This is the mail archive of the
libc-alpha@sourceware.org
mailing list for the glibc project.
Re: [PATCH 2/3] network: recvmsg and sendmsg standard compliance (BZ#16919)
- From: Adhemerval Zanella <adhemerval dot zanella at linaro dot org>
- To: Szabolcs Nagy <szabolcs dot nagy at arm dot com>, libc-alpha at sourceware dot org
- Cc: nd at arm dot com
- Date: Thu, 7 Apr 2016 09:23:19 -0300
- Subject: Re: [PATCH 2/3] network: recvmsg and sendmsg standard compliance (BZ#16919)
- Authentication-results: sourceware.org; auth=none
- References: <1459175641-12520-1-git-send-email-adhemerval dot zanella at linaro dot org> <1459175641-12520-3-git-send-email-adhemerval dot zanella at linaro dot org> <570626C4 dot 2000305 at arm dot com>
On 07-04-2016 06:22, Szabolcs Nagy wrote:
> On 28/03/16 15:34, Adhemerval Zanella wrote:
>> POSIX specifies that both msghdr::msg_iovlen and msghdr::msg_controllen
>> to be of size int and socklen_t respectively. However Linux defines it as
>> both size_t and for 64-bit it requires some adjustments to make the
>> functions standard compliance.
>>
>> This patch fixes it by creating a temporary header and zeroing the pad
>> fields for 64-bits architecture where size of size_t exceeds the size of
>> the int.
>
> sendmsg is harder to fix because cmsghdr also needs fix ups:
>
>> /* Structure used for storage of ancillary data object information. */
>> struct cmsghdr
>> {
>> - size_t cmsg_len; /* Length of data in cmsg_data plus length
>> - of cmsghdr structure.
>> - !! The type should be socklen_t but the
>> - definition of the kernel is incompatible
>> - with this. */
>> +#if __BYTE_ORDER == __BIG_ENDIAN
>> + int __glibc_reserved1; /* Pad toadjust Linux size to POSIX defined
>> + size for cmsg_len. */
>> + socklen_t cmsg_len; /* Length of data in cmsg_data plus length
>> + of cmsghdr structure. */
>> +#else
>> + socklen_t cmsg_len;
>> + int __glibc_reserved1;
>> +#endif
>> int cmsg_level; /* Originating protocol. */
>> int cmsg_type; /* Protocol specific type. */
> ...
>
>> ssize_t
>> __libc_sendmsg (int fd, const struct msghdr *msg, int flags)
>> {
>> + /* POSIX specifies that both msghdr::msg_iovlen and msghdr::msg_controllen
>> + to be int and socklen_t respectively.

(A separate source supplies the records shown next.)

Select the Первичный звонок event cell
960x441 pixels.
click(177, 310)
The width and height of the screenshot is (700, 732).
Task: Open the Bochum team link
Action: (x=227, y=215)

However Linux defines it as
>> + both size_t. So for 64-bit it requires some adjustments by copying to
>> + temporary header and zeroing the pad fields. */
>> +#if __WORDSIZE == 64
>> + struct msghdr hdr;
>> + if (msg != NULL)
>> + {
>> + hdr = *msg;
>> + hdr.__glibc_reserved1 = 0;
>> + hdr.__glibc_reserved2 = 0;
>> + msg = &hdr;
>> + }
>> +#endif
>
> e.g. user supplied msg.msg_control might contain cmsghdr
> with __glibc_reserved1 != 0 since user code might not
> initialize the struct.
>
> in musl this is fixed by copying the controls to a tmp
> buf on the stack (which has fixed size so it can fail)

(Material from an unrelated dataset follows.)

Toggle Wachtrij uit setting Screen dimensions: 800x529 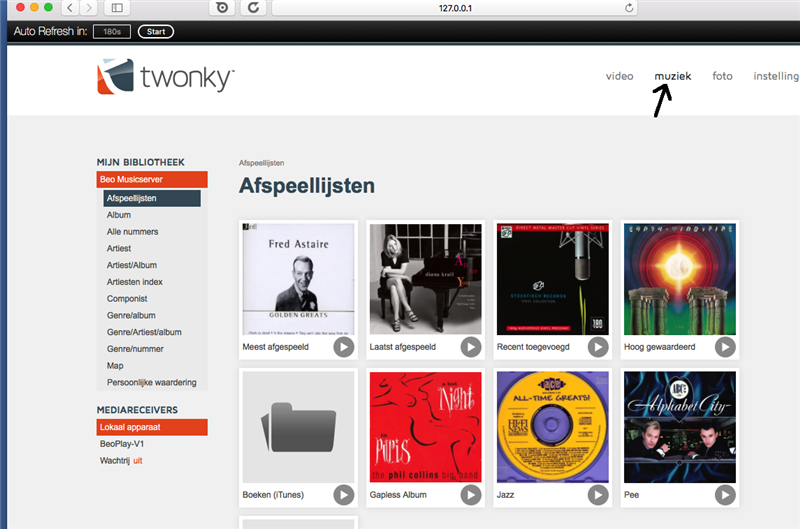138,461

> and fixing the paddings there.
>
Yes I am aware and I noted this in my patch header:
1. Current sendmsg fix does not handle larger msg_control neither
pads the cmsghdr associated. The problem with this approach
is to accomplish a complete fix it will require to allocate
a limited buffer, copying the incoming struct and zero pad.
Although it tend to work it also add some limitation of total
msg_control length.
The general usage for such facily is passing file descriptors
and permissions between processes over unix sockets so it might
be factible to use a large stack allocated buffer (1024, 2048
or large) and return ENOMEM for larger buffers.
I am planning to send a fix for this based on this patch.